Langsung ke konten utama

JOKO PART 1: Orang Gila Yang Rendah Hati


Ilustrasi: google
“Kerendahan hati bisa muncul dari siapa saja, termasuk dari orang yang kita anggap gila.”

Banyak sekali sebenarnya cerita mengenai orang gila yang satu ini. Tapi mungkin sangat sedikit dari kami yang menyadari bahwa ada banyak pelajaran dan kebaikan yang ditanam di kampung ini oleh Joko. Seringkali kita hanya mau belajar pada orang yang tampak hebat dan punya gelar atau titel secara akademis. Kita hanya melihat kulit luar saja tanpa mau sedikit merendahkan hati untuk mencari “isi” yang menjadi inti sebuah perbuatan itu.

Di ujung barat kota Surabaya yang berbatasan dengan Gresik. Tepatnya di Sidorejo Kelurahan Pakal. Dulu daerah ini masuk wilayah kecamatan Benowo. Kemudian ada pemekaran wilayah, jadi sekarang masuk wilayah Pakal. Disinilah aku tinggal.

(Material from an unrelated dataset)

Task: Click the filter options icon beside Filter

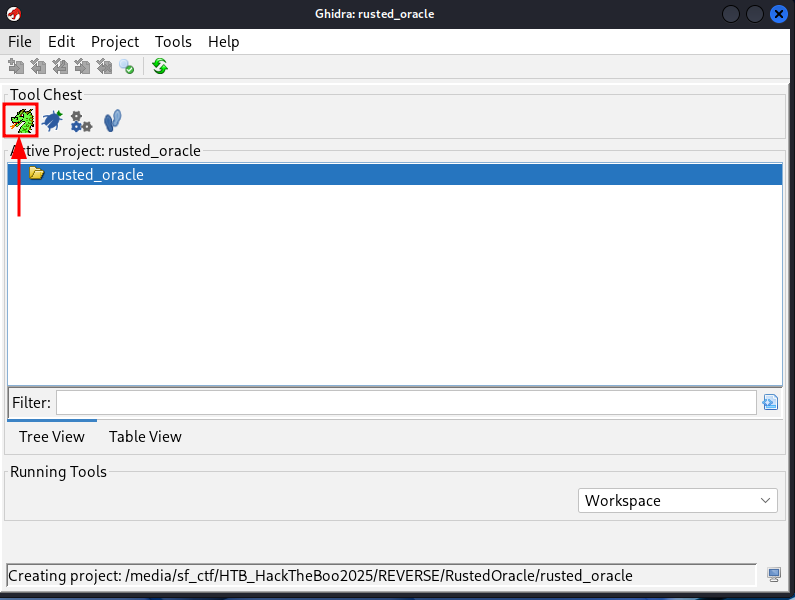Action: click(x=769, y=402)
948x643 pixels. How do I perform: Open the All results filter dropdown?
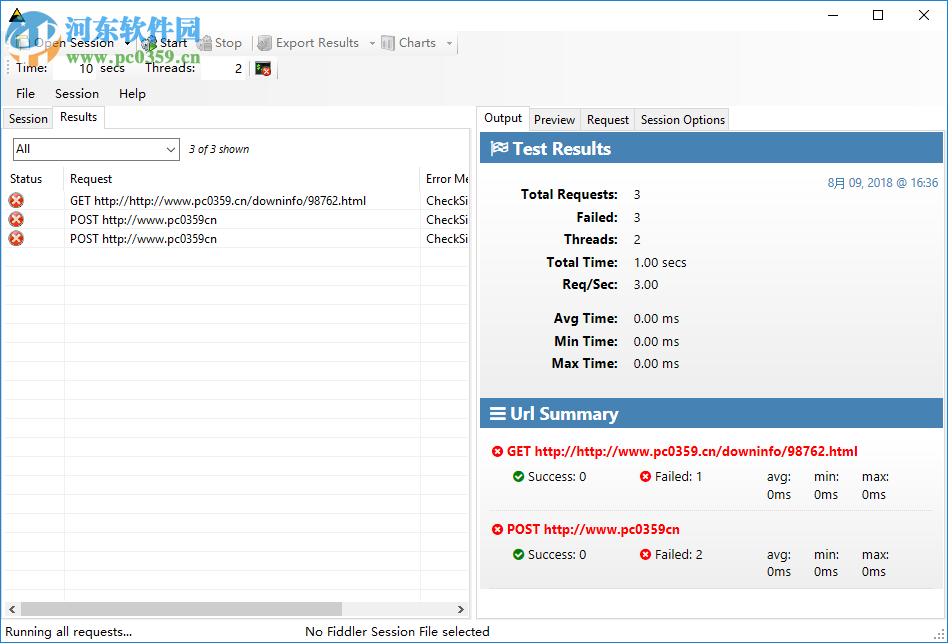point(168,148)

Ia berperawakan sedang. Tingginya kurang lebih 175cm, kulitnya hitam. Saking akrabnya ia dengan sinar matahari. Posturnya ideal khas tentara. Orang-orang memanggilnya Joko. Orang gila yang rendah hati. Tak ada yang tahu darimana ia berasal. Sudah sekitar dua puluh tahun ia di sini. Setiap orang di kampung ini saya yakin pasti pernah dibantu olehnya. Entah itu pekerjaan yang ringan hingga berat. Misalnya menyuruh membelikan rokok, mencuci sepeda motor, menimba air, hingga menjadi kuli membangun rumah.

Dulu, waktu pertama kali ia ke sini rambutnya gondrong sepunggung dan membawa buntalan pakaian. Ia duduk di bawah gapura seharian. Hingga Bapak Su menghampirinya. Ternyata kaki Joko sedang terluka. Luka yang agak parah, mungkin terjatuh atau di tabrak sepeda motor. Kemudian Pak Su membawa Joko ke rumahnya. Saat ditanya tentang asal usulnya, bicaranya ngelantur. Kemudian Pak Su lah yang memberinya nama Joko. Awalnya keluarga beliau agak takut dengan kehadiran Joko. Karena memang penampilan Joko yang nyeleneh.

“Haus ndoro.” Kata Joko.
Istri Pak Su kemudian mengambilkan air mineral di botol.
“Bukan itu ndoro, yang dingin di kulkas.” Kilah Joko, menolak.
Keluarga Pak Su agak bingung juga. “Lha wong gendeng kok yo ngerti kulkas”.
“Jenengmu sopo?” Tanya Pak Su.
“Sampun lami gan kulo mboten gadah jeneng” jawab Joko dengan logat jawa halus, sambil nyengir.
“Tak celuk Sinyo yo.” Tanya beliau.
Joko menggelengkan kepala.
“Yowis nek ngono saiki awakmu tak jenengi Joko yo?” kata pak Su.
“Lha nggih, hahaha”. Jawab Joko sambil tertawa.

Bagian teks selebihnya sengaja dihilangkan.